→ DIRECTIONS FOR THIS TASK
Copy out every one of the following rows word for word, with nothing changed.

(Stored data)

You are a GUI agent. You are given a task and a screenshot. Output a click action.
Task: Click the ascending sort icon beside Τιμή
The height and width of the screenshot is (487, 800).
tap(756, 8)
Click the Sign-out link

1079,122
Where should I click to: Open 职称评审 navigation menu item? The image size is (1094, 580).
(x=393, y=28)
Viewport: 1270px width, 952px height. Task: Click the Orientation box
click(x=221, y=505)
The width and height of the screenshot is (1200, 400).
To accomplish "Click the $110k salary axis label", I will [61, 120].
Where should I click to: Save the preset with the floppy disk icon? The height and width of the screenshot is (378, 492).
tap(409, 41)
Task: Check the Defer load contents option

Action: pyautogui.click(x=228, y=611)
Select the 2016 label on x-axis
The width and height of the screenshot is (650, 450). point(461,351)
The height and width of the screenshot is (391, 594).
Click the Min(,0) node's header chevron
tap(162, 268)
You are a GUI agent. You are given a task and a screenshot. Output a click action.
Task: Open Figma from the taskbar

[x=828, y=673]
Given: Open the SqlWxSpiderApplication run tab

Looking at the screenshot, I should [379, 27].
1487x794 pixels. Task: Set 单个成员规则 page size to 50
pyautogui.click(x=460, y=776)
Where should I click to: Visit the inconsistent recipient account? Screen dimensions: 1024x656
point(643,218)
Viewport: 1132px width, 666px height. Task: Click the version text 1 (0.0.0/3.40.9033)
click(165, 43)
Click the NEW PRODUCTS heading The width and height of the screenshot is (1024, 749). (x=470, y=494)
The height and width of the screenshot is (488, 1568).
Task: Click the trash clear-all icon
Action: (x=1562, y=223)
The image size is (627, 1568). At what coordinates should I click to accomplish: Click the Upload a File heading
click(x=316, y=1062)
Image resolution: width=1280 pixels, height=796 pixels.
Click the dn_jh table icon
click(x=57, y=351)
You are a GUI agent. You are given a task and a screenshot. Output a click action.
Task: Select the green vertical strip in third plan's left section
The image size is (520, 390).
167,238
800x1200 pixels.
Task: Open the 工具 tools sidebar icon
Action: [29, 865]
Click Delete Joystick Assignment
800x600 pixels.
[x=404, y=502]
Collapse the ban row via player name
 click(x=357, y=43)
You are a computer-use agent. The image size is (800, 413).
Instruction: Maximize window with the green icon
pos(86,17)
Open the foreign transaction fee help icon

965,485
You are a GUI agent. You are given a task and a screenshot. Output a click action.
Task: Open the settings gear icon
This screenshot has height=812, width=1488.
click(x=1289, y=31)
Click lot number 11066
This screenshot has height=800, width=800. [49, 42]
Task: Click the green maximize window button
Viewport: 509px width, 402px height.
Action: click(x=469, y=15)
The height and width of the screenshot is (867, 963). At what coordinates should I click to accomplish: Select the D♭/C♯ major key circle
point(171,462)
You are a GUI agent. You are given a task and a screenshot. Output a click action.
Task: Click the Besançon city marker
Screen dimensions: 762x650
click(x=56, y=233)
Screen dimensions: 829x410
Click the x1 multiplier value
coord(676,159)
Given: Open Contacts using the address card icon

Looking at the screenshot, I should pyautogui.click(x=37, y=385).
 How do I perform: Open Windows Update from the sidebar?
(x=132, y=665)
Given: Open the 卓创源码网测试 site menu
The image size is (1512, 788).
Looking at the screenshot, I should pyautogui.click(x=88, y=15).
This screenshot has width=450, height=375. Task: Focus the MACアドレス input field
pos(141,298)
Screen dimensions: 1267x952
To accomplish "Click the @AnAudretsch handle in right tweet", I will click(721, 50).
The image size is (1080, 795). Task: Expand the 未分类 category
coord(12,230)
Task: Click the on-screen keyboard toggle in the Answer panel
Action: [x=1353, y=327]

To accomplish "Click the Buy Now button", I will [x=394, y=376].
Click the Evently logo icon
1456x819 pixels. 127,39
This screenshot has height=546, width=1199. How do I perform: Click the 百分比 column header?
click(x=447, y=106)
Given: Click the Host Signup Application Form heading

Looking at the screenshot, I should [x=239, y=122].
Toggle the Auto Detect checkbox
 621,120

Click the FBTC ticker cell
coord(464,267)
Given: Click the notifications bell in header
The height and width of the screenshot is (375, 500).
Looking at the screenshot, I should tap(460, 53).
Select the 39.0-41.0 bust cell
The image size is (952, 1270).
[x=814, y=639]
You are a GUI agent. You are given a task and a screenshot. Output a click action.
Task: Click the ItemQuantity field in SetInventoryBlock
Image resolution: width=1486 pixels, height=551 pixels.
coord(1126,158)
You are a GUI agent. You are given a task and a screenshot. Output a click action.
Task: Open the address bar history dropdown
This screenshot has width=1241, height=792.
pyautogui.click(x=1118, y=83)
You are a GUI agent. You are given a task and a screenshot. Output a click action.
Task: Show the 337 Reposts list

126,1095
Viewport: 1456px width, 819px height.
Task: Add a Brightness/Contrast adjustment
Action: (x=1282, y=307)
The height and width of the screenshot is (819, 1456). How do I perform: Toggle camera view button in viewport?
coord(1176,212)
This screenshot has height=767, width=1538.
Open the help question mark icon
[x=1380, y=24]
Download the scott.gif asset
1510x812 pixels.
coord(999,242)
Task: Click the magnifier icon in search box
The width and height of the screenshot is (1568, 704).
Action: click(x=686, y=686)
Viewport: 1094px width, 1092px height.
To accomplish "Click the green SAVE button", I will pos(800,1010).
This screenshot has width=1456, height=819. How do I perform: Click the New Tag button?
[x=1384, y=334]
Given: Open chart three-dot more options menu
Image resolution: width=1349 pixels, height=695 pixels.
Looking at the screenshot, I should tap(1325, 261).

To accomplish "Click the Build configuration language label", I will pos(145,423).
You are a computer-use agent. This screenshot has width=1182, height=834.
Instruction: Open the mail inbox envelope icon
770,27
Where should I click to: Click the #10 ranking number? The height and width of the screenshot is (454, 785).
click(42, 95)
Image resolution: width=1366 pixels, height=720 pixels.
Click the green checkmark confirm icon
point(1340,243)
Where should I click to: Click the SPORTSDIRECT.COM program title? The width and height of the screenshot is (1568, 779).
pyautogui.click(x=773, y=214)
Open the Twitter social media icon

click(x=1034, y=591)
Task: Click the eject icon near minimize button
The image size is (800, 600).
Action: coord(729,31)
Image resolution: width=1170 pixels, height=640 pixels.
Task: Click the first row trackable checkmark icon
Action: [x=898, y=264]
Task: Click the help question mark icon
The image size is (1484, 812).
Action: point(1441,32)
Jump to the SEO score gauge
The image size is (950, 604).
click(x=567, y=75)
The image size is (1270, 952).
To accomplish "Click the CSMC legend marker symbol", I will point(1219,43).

→ PROBLEM SOLUTION
You are a GUI agent. You are given a task and a screenshot. Output a click action.
Task: Click the ascending sort icon beside Τιμή
The height and width of the screenshot is (487, 800).
tap(756, 8)
Click the Sign-out link

1079,122
Where should I click to: Open 职称评审 navigation menu item? The image size is (1094, 580).
(x=393, y=28)
Viewport: 1270px width, 952px height. Task: Click the Orientation box
click(x=221, y=505)
The width and height of the screenshot is (1200, 400).
To accomplish "Click the $110k salary axis label", I will [61, 120].
Where should I click to: Save the preset with the floppy disk icon? The height and width of the screenshot is (378, 492).
tap(409, 41)
Task: Check the Defer load contents option

Action: pyautogui.click(x=228, y=611)
Select the 2016 label on x-axis
The width and height of the screenshot is (650, 450). point(461,351)
The height and width of the screenshot is (391, 594).
Click the Min(,0) node's header chevron
tap(162, 268)
You are a GUI agent. You are given a task and a screenshot. Output a click action.
Task: Open Figma from the taskbar

[x=828, y=673]
Given: Open the SqlWxSpiderApplication run tab

Looking at the screenshot, I should [379, 27].
1487x794 pixels. Task: Set 单个成员规则 page size to 50
pyautogui.click(x=460, y=776)
Where should I click to: Visit the inconsistent recipient account? Screen dimensions: 1024x656
point(643,218)
Viewport: 1132px width, 666px height. Task: Click the version text 1 (0.0.0/3.40.9033)
click(165, 43)
Click the NEW PRODUCTS heading The width and height of the screenshot is (1024, 749). (x=470, y=494)
The height and width of the screenshot is (488, 1568).
Task: Click the trash clear-all icon
Action: (x=1562, y=223)
The image size is (627, 1568). At what coordinates should I click to accomplish: Click the Upload a File heading
click(x=316, y=1062)
Image resolution: width=1280 pixels, height=796 pixels.
Click the dn_jh table icon
click(x=57, y=351)
You are a GUI agent. You are given a task and a screenshot. Output a click action.
Task: Select the green vertical strip in third plan's left section
The image size is (520, 390).
167,238
800x1200 pixels.
Task: Open the 工具 tools sidebar icon
Action: [29, 865]
Click Delete Joystick Assignment
800x600 pixels.
[x=404, y=502]
Collapse the ban row via player name
 click(x=357, y=43)
You are a computer-use agent. The image size is (800, 413).
Instruction: Maximize window with the green icon
pos(86,17)
Open the foreign transaction fee help icon

965,485
You are a GUI agent. You are given a task and a screenshot. Output a click action.
Task: Open the settings gear icon
This screenshot has height=812, width=1488.
click(x=1289, y=31)
Click lot number 11066
This screenshot has height=800, width=800. [49, 42]
Task: Click the green maximize window button
Viewport: 509px width, 402px height.
Action: click(x=469, y=15)
The height and width of the screenshot is (867, 963). At what coordinates should I click to accomplish: Select the D♭/C♯ major key circle
point(171,462)
You are a GUI agent. You are given a task and a screenshot. Output a click action.
Task: Click the Besançon city marker
Screen dimensions: 762x650
click(x=56, y=233)
Screen dimensions: 829x410
Click the x1 multiplier value
coord(676,159)
Given: Open Contacts using the address card icon

Looking at the screenshot, I should pyautogui.click(x=37, y=385).
 How do I perform: Open Windows Update from the sidebar?
(x=132, y=665)
Given: Open the 卓创源码网测试 site menu
The image size is (1512, 788).
Looking at the screenshot, I should pyautogui.click(x=88, y=15).
This screenshot has width=450, height=375. Task: Focus the MACアドレス input field
pos(141,298)
Screen dimensions: 1267x952
To accomplish "Click the @AnAudretsch handle in right tweet", I will click(721, 50).
The image size is (1080, 795). Task: Expand the 未分类 category
coord(12,230)
Task: Click the on-screen keyboard toggle in the Answer panel
Action: [x=1353, y=327]

To accomplish "Click the Buy Now button", I will [x=394, y=376].
Click the Evently logo icon
1456x819 pixels. 127,39
This screenshot has height=546, width=1199. How do I perform: Click the 百分比 column header?
click(x=447, y=106)
Given: Click the Host Signup Application Form heading

Looking at the screenshot, I should [x=239, y=122].
Toggle the Auto Detect checkbox
 621,120

Click the FBTC ticker cell
coord(464,267)
Given: Click the notifications bell in header
The height and width of the screenshot is (375, 500).
Looking at the screenshot, I should tap(460, 53).
Select the 39.0-41.0 bust cell
The image size is (952, 1270).
[x=814, y=639]
You are a GUI agent. You are given a task and a screenshot. Output a click action.
Task: Click the ItemQuantity field in SetInventoryBlock
Image resolution: width=1486 pixels, height=551 pixels.
coord(1126,158)
You are a GUI agent. You are given a task and a screenshot. Output a click action.
Task: Open the address bar history dropdown
This screenshot has width=1241, height=792.
pyautogui.click(x=1118, y=83)
You are a GUI agent. You are given a task and a screenshot. Output a click action.
Task: Show the 337 Reposts list

126,1095
Viewport: 1456px width, 819px height.
Task: Add a Brightness/Contrast adjustment
Action: (x=1282, y=307)
The height and width of the screenshot is (819, 1456). How do I perform: Toggle camera view button in viewport?
coord(1176,212)
This screenshot has height=767, width=1538.
Open the help question mark icon
[x=1380, y=24]
Download the scott.gif asset
1510x812 pixels.
coord(999,242)
Task: Click the magnifier icon in search box
The width and height of the screenshot is (1568, 704).
Action: click(x=686, y=686)
Viewport: 1094px width, 1092px height.
To accomplish "Click the green SAVE button", I will pos(800,1010).
This screenshot has width=1456, height=819. How do I perform: Click the New Tag button?
[x=1384, y=334]
Given: Open chart three-dot more options menu
Image resolution: width=1349 pixels, height=695 pixels.
Looking at the screenshot, I should tap(1325, 261).

To accomplish "Click the Build configuration language label", I will pos(145,423).
You are a computer-use agent. This screenshot has width=1182, height=834.
Instruction: Open the mail inbox envelope icon
770,27
Where should I click to: Click the #10 ranking number? The height and width of the screenshot is (454, 785).
click(42, 95)
Image resolution: width=1366 pixels, height=720 pixels.
Click the green checkmark confirm icon
point(1340,243)
Where should I click to: Click the SPORTSDIRECT.COM program title? The width and height of the screenshot is (1568, 779).
pyautogui.click(x=773, y=214)
Open the Twitter social media icon

click(x=1034, y=591)
Task: Click the eject icon near minimize button
The image size is (800, 600).
Action: coord(729,31)
Image resolution: width=1170 pixels, height=640 pixels.
Task: Click the first row trackable checkmark icon
Action: [x=898, y=264]
Task: Click the help question mark icon
The image size is (1484, 812).
Action: point(1441,32)
Jump to the SEO score gauge
The image size is (950, 604).
click(x=567, y=75)
The image size is (1270, 952).
To accomplish "Click the CSMC legend marker symbol", I will point(1219,43).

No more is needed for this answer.